Consider this:
Find the tangent to the function $f$ at point $(2,f(2))$ where $f(2)=0$ and the function $f:(1,\infty)\to\mathbb{R}$ using the implicit equation:
$$xe^{xf(x)} = (x-2)^3 + e^{f(x)}+1.$$
Now I've found tried to find the $g'(x)$ and $h'(x)$.

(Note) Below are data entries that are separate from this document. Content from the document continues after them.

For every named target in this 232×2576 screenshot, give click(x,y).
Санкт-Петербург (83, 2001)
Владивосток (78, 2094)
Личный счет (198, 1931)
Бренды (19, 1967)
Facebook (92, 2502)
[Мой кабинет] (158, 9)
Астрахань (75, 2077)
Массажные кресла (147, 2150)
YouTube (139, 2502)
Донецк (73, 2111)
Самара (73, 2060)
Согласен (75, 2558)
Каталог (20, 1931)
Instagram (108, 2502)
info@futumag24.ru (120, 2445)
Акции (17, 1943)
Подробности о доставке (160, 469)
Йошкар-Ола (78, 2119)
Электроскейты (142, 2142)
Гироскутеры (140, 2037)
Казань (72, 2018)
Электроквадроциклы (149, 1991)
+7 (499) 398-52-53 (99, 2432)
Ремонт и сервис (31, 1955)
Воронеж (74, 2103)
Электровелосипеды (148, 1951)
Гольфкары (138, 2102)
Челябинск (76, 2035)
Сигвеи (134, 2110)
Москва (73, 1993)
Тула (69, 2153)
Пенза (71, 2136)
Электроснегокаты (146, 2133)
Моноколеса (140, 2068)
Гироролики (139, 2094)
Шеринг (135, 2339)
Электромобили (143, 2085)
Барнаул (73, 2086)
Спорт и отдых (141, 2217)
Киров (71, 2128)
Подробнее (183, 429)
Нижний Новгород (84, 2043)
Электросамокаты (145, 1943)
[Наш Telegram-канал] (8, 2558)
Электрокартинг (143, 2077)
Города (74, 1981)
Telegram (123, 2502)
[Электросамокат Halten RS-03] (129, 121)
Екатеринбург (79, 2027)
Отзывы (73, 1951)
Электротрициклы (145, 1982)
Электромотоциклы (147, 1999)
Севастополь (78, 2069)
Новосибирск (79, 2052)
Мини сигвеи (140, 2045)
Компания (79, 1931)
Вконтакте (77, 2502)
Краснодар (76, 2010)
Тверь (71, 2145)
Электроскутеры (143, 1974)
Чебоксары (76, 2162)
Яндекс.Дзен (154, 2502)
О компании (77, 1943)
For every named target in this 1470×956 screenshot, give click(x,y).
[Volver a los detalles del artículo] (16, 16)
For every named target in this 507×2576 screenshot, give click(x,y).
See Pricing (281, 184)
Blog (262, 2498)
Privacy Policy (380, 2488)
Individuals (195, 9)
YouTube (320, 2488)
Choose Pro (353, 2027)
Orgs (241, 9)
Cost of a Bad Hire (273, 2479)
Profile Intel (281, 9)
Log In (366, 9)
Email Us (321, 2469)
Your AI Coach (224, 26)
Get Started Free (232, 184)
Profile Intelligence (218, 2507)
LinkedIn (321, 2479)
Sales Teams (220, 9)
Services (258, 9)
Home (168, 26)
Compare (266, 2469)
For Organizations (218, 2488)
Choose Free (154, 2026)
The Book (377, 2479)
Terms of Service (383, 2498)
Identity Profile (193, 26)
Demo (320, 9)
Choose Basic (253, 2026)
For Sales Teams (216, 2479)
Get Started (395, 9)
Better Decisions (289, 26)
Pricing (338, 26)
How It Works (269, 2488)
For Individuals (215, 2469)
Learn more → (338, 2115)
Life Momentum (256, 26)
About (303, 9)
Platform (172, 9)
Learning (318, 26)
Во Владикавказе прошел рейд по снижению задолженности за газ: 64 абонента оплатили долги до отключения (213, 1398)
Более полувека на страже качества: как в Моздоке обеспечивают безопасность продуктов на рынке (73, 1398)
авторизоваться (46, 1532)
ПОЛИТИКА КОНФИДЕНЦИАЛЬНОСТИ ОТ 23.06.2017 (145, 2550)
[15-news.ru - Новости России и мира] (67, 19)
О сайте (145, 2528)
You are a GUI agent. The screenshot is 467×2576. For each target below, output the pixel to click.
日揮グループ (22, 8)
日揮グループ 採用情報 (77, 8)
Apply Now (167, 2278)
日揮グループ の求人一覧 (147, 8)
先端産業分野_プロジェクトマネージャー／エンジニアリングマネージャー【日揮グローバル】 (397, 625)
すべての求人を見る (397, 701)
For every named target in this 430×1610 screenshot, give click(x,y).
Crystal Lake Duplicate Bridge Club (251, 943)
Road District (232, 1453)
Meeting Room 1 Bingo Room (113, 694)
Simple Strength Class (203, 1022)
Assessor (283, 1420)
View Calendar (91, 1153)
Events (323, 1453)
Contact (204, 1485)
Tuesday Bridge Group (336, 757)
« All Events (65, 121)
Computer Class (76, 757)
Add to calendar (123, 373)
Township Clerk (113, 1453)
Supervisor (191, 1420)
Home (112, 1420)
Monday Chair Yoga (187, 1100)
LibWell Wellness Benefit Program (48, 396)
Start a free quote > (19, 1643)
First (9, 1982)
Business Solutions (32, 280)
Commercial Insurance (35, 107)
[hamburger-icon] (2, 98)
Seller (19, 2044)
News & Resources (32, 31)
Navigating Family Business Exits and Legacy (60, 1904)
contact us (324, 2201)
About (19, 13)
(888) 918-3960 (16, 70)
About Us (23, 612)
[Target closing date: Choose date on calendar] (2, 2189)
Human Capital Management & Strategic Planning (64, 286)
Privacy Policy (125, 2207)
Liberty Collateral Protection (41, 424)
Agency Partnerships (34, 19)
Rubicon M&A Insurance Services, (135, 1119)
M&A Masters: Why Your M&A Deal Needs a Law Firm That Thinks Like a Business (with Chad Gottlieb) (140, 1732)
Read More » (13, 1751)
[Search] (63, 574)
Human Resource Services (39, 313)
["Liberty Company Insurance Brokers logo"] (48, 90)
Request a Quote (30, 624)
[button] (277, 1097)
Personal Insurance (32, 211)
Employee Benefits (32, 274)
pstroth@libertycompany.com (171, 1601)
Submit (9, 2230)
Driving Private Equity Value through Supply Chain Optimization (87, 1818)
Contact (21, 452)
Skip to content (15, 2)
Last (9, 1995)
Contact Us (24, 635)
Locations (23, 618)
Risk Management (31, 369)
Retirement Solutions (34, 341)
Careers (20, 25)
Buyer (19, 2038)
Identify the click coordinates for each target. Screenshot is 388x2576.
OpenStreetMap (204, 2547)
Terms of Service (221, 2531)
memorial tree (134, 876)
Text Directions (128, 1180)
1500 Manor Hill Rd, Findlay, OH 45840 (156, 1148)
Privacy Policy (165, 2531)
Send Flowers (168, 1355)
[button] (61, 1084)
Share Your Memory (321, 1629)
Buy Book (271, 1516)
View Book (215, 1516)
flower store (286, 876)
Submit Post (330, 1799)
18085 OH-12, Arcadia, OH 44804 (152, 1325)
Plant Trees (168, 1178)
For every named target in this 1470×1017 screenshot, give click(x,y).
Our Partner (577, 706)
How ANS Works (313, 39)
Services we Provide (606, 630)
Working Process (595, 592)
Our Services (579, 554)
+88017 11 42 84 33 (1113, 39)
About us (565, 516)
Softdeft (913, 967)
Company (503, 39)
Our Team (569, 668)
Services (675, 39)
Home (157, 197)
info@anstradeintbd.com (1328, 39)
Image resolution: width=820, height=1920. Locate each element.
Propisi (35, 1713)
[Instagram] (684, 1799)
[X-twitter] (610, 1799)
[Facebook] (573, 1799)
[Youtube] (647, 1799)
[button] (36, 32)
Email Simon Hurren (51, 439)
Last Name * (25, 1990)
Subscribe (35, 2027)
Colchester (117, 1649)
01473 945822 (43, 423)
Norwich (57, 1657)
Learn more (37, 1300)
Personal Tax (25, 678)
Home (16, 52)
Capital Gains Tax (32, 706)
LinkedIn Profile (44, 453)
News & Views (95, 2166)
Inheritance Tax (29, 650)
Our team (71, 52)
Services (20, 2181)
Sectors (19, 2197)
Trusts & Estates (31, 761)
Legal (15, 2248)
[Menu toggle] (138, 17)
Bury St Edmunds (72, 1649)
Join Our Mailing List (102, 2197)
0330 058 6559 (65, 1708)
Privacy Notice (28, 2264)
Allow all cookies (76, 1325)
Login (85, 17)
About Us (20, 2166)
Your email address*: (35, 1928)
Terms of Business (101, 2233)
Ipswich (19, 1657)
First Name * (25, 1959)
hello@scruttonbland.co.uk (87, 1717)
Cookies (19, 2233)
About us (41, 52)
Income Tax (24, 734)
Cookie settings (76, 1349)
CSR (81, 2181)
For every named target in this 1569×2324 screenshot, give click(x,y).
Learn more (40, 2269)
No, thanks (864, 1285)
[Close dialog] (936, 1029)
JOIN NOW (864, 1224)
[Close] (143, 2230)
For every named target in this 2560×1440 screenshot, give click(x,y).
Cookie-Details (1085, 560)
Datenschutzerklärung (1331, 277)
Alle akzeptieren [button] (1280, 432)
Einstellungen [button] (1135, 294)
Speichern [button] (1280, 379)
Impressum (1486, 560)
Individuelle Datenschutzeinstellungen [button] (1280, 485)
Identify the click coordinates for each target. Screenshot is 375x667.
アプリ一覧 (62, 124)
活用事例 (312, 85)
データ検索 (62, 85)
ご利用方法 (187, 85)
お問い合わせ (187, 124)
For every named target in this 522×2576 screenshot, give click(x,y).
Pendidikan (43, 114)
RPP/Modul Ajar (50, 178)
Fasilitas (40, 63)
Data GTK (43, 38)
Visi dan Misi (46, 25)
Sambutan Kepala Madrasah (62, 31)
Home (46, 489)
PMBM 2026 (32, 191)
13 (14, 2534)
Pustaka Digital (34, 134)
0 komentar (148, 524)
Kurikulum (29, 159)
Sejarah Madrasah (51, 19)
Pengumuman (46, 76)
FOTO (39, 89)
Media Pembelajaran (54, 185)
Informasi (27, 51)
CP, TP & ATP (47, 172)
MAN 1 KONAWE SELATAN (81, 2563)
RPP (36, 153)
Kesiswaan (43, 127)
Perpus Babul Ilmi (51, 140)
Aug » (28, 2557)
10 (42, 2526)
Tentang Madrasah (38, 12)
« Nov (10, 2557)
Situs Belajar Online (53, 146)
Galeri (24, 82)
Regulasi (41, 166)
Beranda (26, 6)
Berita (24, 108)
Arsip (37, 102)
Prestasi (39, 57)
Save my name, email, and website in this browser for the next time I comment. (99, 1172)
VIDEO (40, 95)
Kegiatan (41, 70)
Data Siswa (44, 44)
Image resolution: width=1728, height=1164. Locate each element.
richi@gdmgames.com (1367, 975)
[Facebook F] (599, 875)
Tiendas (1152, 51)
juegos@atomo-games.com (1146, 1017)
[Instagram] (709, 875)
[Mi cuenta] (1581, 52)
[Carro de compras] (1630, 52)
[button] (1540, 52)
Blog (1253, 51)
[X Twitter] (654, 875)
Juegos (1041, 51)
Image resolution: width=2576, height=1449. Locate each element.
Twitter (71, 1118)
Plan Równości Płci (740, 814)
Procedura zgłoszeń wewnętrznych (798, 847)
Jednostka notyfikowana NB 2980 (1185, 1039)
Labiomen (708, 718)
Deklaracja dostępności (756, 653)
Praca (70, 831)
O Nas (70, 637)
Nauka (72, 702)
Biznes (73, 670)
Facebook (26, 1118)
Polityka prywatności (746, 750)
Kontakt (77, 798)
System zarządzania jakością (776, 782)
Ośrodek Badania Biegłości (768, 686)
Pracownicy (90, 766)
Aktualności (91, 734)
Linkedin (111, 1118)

$$g(x) = xe^{xf(x)} \implies g'(x) = e^{xf(x)} + xe^{xf(x)'} * f(x)';$$ $$f(x) = (x-2)^3 + e^{f(x)} +1 \implies h'(x) = 3(x-2)^2 + e^{f(x)'}. $$
Now I am not sure if I derived correctly, and if not please let me know. But the other important thing is I'm not sure what to do next? Am I supposed to input $2$ into $f(x)$ to "simplify". A tip would be great.
Thanks!
You're wrong in a couple of points:
$\frac{d}{dx}xe^{xf(x)}=e^{xf(x)}+ x\bigg(e^{xf(x)}\cdot \big(xf'(x)+f(x)\big)\bigg)=$
$\frac{d}{dx}\bigg((x-2)^3+e^{f(x)}+1\bigg)=3(x-2)^2+e^{f(x)}\cdot f'(x)$
So finally we can compute the derivative: (Just factorize $f'(x)$ out of both sides of the equality) $$f'(x)=\frac{e^{xf(x)}\big(xf(x)+x+1\big)-3(x-2)^2}{(1-x^2)e^{f(x)}}$$
Now because $f(2)=0$, clearly $f'(2)=\frac{3}{-3}=-1.$ So the slope of the tangent line is $-1$ and it also passes the point $(2,0)$ so the equation of the tangent line is: $y=2-x$ and the problem is solved.